→ **Task instructions**
1. In the teen's letter, whose opening riff did Pop teach the writer?
2. Sum up the teen's letter in two sentences.
3. According to the teen's letter, how did Pop win the writer over after the writer couldn't trust him at first?

→ **Text passage**

A Letter From A Teen
I don't hate you mom and pop...but always there was the music. It cut through me like a knife. I don't make that statement lightly having been through three operations for tumors on my intestines before I was out of my teenage years.
And I know that I don't talk a lot to you but you have to know that I love you. Please don't ever forget that.
It's just that I'm not sure that you get it. I know that you guys have been through a lot too.
Mom raised me without a father for the first eight years of my life, and she did it while putting herself through nursing school AND working at a bus station snack bar aboard Camp LeJeune.
When Pop finally DID come along, I just couldn't trust him at first. But the dirty old slob wormed his way into my heart by being faithful to my mom forever. I think that I loved him because he was full of music. Man, that guy could play a guitar. He taught me the opening riff to "Smoke On The Water". I must have played that riff a million times.
And the poetry.
It filled me with wonder and understanding and despair and newness and life and death.
A lot of my friends took the long walk. I've been at the edge too. I've often wondered what it would be like to walk off.
Don't be scared. I'm not stupid.
This letter is not about you. It's about me and what I feel. There's a lot of things that we can't talk about.
Sex is one of them. It sits on my head like a giant elephant with a flag in it's trunk and when we sit down to talk, I just can't understand why you are so clueless.
You always tell me that I can talk to you about anything but to be honest with you, I can't. Not about this.
So I guess I'll just keep truckin'.
I feel so alone.
If I hang myself tonight, will it make any difference to anyone tomorrow?

→ **Data shown**
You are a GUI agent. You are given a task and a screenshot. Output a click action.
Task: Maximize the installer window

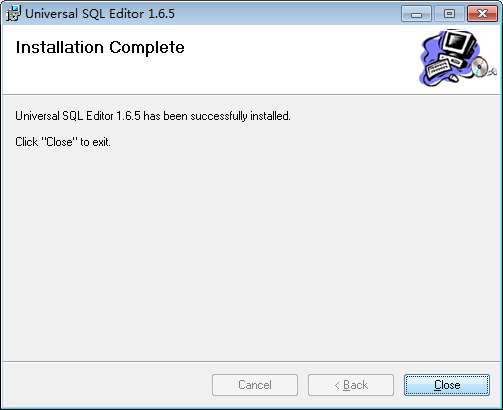(449, 14)
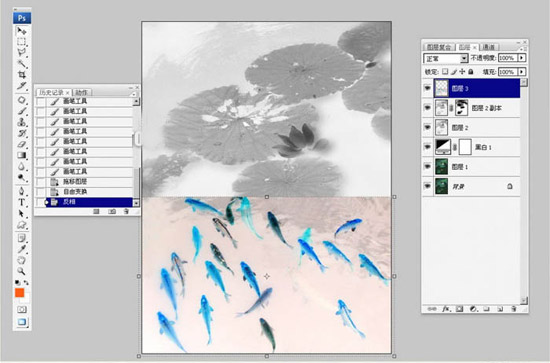The width and height of the screenshot is (550, 363).
Task: Select the Magic Wand tool
Action: click(21, 63)
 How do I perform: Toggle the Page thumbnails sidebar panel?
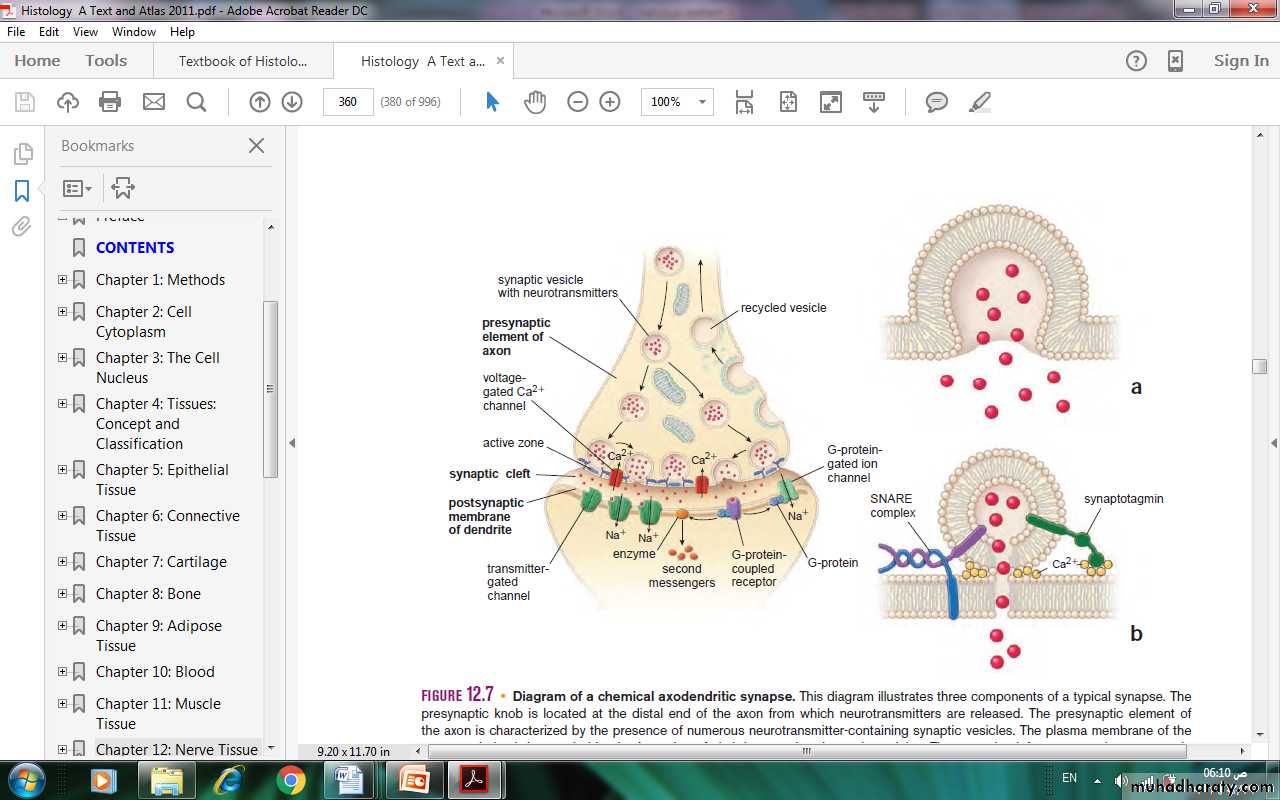[x=22, y=154]
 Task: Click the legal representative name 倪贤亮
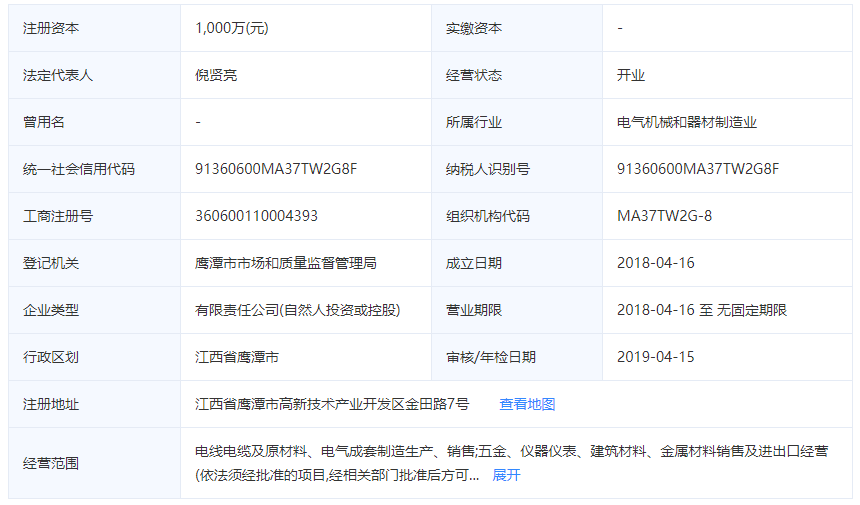tap(216, 75)
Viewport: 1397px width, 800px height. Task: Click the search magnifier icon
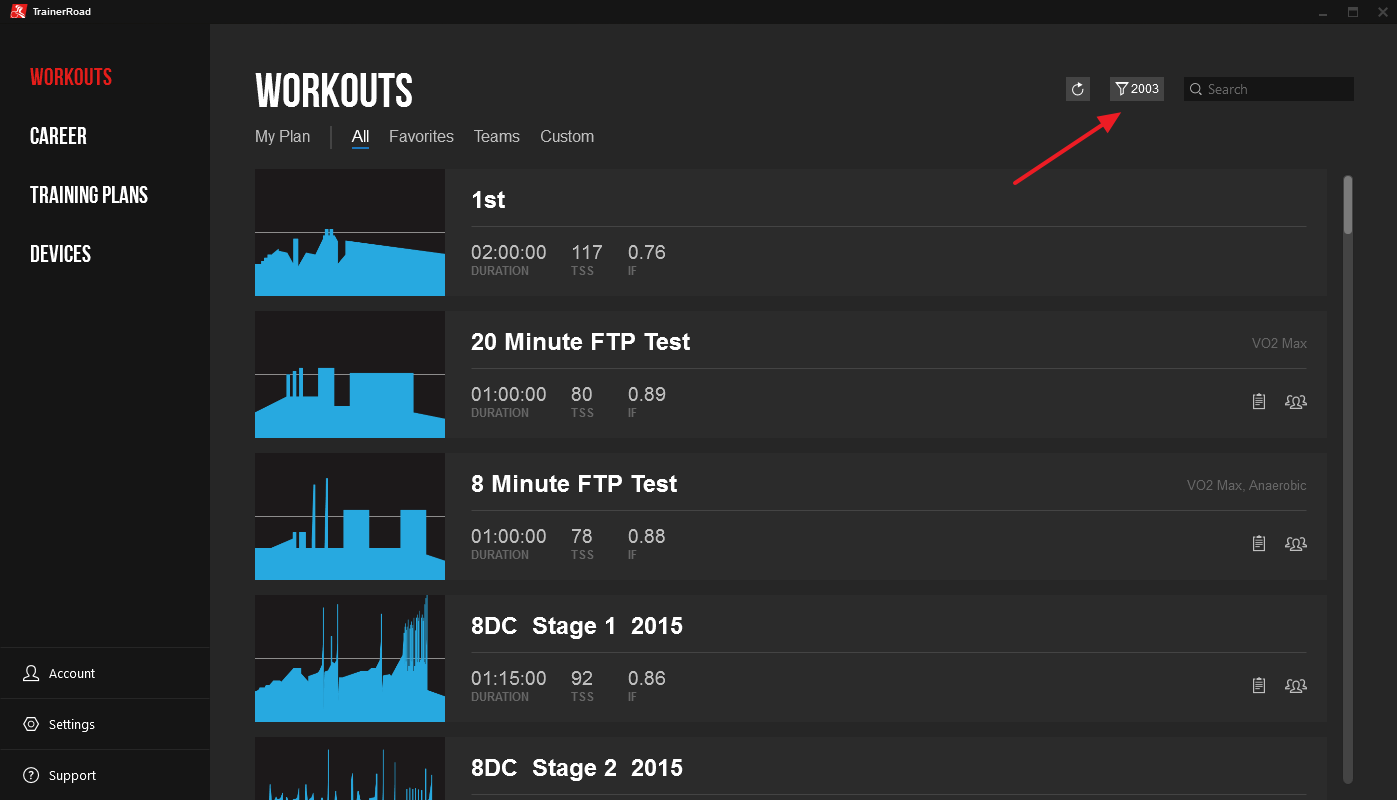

→ **Responses for each task**
1. "Smoke On The Water"

2. The writer tells Mom and Pop that they are loved even though the writer doesn't talk much, and recalls Mom raising the writer alone while going to nursing school and working, and Pop winning trust by staying faithful and sharing his music. The writer says sex is something they can't talk about, admits feeling alone, and ends by asking whether hanging themselves would make any difference to anyone tomorrow.

3. Pop worked his way into the writer's heart by being faithful to Mom forever. The writer also thinks the love came because Pop was full of music.